Stored records:
_ _ _ _ _
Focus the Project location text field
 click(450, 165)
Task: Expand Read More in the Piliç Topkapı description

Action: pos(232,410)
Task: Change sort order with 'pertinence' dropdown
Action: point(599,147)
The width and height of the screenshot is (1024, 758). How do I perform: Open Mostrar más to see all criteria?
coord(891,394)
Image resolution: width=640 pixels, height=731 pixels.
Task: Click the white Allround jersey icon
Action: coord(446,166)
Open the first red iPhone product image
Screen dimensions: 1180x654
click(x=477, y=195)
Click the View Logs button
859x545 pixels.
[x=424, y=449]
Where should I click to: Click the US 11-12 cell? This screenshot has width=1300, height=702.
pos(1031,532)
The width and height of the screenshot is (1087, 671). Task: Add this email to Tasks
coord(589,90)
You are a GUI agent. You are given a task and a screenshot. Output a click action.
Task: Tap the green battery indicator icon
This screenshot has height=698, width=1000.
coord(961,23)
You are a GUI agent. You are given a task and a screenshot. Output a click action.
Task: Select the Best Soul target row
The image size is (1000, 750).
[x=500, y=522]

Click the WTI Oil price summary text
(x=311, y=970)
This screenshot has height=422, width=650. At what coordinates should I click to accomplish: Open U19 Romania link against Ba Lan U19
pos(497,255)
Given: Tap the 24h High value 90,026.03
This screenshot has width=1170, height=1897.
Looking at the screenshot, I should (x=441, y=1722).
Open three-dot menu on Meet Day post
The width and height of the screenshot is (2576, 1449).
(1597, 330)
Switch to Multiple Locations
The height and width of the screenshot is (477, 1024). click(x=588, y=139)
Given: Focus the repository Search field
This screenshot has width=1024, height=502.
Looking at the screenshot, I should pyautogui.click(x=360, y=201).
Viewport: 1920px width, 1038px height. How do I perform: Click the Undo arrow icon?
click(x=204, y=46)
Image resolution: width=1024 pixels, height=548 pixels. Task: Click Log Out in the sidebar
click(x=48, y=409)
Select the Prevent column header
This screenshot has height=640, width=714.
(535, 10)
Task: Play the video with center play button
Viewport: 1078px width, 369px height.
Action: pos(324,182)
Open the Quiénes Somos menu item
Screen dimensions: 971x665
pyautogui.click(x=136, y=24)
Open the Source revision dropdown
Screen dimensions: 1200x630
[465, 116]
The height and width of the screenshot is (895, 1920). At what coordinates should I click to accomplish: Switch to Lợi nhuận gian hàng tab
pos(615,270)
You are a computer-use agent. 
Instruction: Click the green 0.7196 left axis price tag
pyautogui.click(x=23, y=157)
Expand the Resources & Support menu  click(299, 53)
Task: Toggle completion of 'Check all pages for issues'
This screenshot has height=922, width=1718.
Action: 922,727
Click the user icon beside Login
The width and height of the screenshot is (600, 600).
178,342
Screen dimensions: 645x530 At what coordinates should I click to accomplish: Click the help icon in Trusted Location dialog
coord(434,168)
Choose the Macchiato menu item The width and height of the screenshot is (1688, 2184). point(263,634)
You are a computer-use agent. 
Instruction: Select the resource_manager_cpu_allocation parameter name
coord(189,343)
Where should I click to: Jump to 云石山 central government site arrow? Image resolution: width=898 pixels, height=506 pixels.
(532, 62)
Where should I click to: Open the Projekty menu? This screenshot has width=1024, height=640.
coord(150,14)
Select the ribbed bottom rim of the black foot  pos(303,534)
_ _ _ _ _
### Task statement
The answer should be one number, the count of lines above that contain "item".

### Answer space
2